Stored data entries

^^^^

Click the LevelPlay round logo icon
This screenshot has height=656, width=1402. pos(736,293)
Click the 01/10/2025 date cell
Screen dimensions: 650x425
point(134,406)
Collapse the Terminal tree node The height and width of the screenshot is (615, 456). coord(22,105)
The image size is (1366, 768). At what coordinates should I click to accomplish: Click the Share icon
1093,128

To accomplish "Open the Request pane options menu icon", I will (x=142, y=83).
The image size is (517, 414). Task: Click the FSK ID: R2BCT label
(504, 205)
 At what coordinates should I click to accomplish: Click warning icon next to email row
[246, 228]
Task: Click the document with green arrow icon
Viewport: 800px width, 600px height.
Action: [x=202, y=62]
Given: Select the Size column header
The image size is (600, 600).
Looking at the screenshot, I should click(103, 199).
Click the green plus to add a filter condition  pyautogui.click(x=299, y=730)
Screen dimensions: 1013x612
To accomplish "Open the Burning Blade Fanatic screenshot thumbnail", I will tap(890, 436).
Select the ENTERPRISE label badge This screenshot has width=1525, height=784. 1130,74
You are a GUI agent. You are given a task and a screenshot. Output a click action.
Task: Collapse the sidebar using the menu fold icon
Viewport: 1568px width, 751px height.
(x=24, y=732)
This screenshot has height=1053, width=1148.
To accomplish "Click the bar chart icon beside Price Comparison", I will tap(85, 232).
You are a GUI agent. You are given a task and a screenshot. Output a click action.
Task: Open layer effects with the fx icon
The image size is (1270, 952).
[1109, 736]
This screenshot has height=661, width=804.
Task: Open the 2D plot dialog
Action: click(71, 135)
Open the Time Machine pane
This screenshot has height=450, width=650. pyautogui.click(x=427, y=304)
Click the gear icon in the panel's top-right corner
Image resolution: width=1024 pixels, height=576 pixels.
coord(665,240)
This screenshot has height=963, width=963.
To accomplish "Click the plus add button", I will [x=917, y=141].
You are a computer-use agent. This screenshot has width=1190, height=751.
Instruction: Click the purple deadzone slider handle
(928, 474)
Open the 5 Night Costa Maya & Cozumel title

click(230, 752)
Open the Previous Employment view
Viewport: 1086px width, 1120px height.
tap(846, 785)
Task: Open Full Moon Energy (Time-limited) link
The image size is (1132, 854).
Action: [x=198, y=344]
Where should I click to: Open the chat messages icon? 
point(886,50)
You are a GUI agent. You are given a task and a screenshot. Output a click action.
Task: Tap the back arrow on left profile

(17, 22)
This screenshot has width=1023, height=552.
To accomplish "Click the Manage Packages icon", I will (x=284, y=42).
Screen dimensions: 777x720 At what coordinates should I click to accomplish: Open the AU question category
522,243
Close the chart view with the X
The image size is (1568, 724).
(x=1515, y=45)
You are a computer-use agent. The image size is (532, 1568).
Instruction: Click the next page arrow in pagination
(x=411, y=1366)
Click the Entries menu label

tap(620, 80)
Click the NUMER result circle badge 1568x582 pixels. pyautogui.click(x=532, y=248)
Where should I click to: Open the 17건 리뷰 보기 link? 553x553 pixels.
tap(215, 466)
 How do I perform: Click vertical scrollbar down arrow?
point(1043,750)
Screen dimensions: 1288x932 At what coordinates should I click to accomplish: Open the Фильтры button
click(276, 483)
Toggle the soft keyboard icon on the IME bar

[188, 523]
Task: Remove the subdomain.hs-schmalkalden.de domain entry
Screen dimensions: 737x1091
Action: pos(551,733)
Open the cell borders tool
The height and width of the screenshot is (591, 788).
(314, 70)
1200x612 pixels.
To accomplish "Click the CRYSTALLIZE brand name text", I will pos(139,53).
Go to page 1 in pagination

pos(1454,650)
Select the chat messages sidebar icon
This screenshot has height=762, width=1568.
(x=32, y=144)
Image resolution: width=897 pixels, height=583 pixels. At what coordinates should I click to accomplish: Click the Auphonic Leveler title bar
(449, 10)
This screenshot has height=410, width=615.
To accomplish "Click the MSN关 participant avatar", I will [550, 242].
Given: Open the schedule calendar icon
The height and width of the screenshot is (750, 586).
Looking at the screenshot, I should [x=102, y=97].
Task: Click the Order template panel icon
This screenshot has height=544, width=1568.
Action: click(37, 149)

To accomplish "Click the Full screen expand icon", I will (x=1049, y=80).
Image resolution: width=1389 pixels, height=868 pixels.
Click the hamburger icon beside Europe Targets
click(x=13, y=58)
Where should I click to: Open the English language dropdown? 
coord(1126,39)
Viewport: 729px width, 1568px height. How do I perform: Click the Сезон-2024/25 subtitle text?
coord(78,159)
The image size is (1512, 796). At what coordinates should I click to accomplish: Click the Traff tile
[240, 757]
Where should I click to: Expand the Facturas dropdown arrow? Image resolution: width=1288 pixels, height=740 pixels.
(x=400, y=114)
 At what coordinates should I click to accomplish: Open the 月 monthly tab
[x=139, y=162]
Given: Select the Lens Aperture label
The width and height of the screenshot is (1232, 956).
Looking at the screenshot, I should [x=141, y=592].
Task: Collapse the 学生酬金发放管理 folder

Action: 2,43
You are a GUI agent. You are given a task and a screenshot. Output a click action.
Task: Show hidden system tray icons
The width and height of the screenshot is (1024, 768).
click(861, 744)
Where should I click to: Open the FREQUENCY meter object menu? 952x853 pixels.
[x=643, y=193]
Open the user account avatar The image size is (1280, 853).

^^^^

* Exercise instructions *
From the records above, transcribe exactly the run of lines that opens with the line holding "Click the 01/10/2025 date cell" and closes with the line holding "Select the ENTERPRISE", both included.

* Written reply *
Click the 01/10/2025 date cell
Screen dimensions: 650x425
point(134,406)
Collapse the Terminal tree node The height and width of the screenshot is (615, 456). coord(22,105)
The image size is (1366, 768). At what coordinates should I click to accomplish: Click the Share icon
1093,128

To accomplish "Open the Request pane options menu icon", I will (x=142, y=83).
The image size is (517, 414). Task: Click the FSK ID: R2BCT label
(504, 205)
 At what coordinates should I click to accomplish: Click warning icon next to email row
[246, 228]
Task: Click the document with green arrow icon
Viewport: 800px width, 600px height.
Action: [x=202, y=62]
Given: Select the Size column header
The image size is (600, 600).
Looking at the screenshot, I should click(103, 199).
Click the green plus to add a filter condition  pyautogui.click(x=299, y=730)
Screen dimensions: 1013x612
To accomplish "Open the Burning Blade Fanatic screenshot thumbnail", I will tap(890, 436).
Select the ENTERPRISE label badge This screenshot has width=1525, height=784. 1130,74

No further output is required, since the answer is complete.